For a second they just hovered in front of each other, eye-to-eye, a frantic glance at lips. Silly’s courage cresting over into a slight forward move.
The sirens outside spooked them into a clumsy kiss, mouths finding each other like a lock finally snapping closed. Tasting a tongue, Silly felt himself shake with tenderness and greed. He was scared to hurt, but felt Taunie’s smile breaking the smoothness of the flow of the kiss.
“You better?” He restrained himself from nuzzling the burnt neck, finding Taunie’s hands tug him closer.
“Much,” Taunie pressed up his hips, “More.”
“IDIOTS!” Their spiritualist barged in this moment, “I told you not to cast! Now I’ll have to spend the rest of the afternoon with you in the Guards’, explaining the broken field!”
Sielmanen had full intention to jump away from his mate, but Taunie kept him in place forcefully.
“Oh!” The girl noticed their predicament. “Oh, you’re actually doing it! Go on, go on, go on! You do you, guys… I’m gonna just… see myself out… It’s working!”
Taunie’s skin visibly healed over, miraculously so. Altar-waterly so. Sielmanen was happy to notice that not only because he finally got to taste it, but also because in his panicked state he forgot to apply any healing spells from his trinkets. It was usually himself who got injured on calls, not Taunie.
Half an hour later they were being chastised by the Clementine Guards Captain, who, in her righteous fury, was dramatically failing to win the argument against their spiritualist.
“You nearly blew up the whole city!
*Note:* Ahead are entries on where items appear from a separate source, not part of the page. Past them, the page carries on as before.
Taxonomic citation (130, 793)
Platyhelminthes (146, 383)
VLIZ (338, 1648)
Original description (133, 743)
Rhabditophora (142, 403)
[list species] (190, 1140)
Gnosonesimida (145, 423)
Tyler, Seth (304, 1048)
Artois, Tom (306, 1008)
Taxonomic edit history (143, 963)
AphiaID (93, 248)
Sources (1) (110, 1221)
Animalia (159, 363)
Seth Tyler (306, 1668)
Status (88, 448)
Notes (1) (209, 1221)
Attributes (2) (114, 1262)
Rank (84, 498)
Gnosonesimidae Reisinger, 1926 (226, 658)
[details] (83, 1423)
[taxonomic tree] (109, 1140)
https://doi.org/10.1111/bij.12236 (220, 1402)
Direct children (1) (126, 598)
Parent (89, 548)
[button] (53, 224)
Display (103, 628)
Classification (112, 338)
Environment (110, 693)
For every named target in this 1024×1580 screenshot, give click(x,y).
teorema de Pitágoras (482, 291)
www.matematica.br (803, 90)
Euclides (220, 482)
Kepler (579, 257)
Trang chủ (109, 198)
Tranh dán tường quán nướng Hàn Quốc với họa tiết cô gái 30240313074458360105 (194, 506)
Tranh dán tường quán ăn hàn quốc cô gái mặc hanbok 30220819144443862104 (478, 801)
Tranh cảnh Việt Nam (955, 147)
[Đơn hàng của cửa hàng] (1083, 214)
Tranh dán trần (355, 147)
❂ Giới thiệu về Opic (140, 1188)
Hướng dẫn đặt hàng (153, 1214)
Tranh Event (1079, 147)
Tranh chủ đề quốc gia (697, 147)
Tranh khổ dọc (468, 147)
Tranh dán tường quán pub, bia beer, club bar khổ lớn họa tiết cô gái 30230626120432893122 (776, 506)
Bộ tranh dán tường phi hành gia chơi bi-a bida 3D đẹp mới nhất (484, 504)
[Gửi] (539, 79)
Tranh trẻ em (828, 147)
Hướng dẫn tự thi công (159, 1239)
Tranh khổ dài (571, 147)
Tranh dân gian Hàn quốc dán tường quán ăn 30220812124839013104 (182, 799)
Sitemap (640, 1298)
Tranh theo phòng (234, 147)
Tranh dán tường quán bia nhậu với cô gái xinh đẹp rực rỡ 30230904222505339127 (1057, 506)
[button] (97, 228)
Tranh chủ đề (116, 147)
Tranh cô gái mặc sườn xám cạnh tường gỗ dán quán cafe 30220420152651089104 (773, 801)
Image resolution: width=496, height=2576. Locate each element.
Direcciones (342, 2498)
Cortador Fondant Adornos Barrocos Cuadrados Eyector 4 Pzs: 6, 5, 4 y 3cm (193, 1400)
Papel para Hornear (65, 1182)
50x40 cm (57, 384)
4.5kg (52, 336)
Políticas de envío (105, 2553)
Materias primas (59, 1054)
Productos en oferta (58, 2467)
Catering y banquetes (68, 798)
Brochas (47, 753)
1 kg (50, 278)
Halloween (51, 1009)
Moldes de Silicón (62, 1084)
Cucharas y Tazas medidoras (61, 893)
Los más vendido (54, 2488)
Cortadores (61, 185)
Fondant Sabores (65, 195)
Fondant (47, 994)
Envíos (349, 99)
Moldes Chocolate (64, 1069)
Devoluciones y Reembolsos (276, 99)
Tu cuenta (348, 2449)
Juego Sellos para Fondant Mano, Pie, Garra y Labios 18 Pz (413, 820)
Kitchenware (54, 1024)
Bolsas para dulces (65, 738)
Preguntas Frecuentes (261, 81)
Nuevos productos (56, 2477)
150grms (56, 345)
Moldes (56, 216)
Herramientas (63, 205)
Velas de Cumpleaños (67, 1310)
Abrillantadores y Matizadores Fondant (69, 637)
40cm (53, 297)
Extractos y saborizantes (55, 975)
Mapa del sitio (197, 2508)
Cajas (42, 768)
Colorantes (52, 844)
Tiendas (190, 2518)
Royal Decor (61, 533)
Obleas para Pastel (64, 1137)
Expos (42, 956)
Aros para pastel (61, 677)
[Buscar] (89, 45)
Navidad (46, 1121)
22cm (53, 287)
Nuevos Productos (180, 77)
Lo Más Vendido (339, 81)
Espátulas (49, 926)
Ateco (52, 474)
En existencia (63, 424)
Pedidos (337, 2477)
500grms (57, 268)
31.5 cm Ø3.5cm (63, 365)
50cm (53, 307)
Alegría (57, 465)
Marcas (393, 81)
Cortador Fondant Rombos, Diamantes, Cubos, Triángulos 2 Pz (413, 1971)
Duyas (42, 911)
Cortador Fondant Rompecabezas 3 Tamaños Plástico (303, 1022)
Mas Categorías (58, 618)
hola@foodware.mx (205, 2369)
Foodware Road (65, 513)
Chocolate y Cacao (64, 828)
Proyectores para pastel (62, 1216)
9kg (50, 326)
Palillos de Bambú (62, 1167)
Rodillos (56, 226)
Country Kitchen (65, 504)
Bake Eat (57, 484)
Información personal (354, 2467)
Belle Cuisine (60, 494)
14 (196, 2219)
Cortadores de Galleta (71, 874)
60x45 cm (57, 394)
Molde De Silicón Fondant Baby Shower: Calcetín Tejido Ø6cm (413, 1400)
He should have let him die!”
Taunie raised his eyebrows at that, all the while looking at his bare toes.
“And let the curse find another victim and cause even more conflagration around Clementine Park?” The spiritualist held her ground.
“And why would a wild-borne curse stick to other people like that?” Obviously the Captain knew some ropes about spiritualism.
“Because its condition is as catchy as an autumn fever!”
“Yeah, and what is it?”
The girl squinted at the Captain.
“Say, Captain, have you ever denied intimacy to your husband?”
The red-haired Captain grew similarly red in the face. As did the firefighters.
“What’s-”
“Well, the condition was literally the unrequited burn for the lover!”
Taunie and Sielmanen visibly started at that statement. Unrequited?
“Apparently the deceased couple had issues in the bed. The amount of want the curse sticks to is rather high, too. So it’s not a dooming one, but a regular unsatisfied male usually produces this much.”
“And how, may I ask, you eliminated it then?”
The girl nodded her head towards Taunie and Sielmanen.
“It stuck to one of them. Luckily, the other was ready to quench it.”
And both women smirked at the fresh lovers.
It became obvious that no guillotine was awaiting them this evening. The two of them allowed themselves to breathe a little.
“So, ehm… still up for that coffee?” Taunie said in half a whisper.
“As long as I won’t have to rip the field to please you, yes.” Silly was putting up the stoic mask over his embarrassment.
“Well, I had to almost die for you to admit you care, so I wouldn’t mind some… requitedness in there.”
Yeah, that, thought Silly. Requitedness felt good.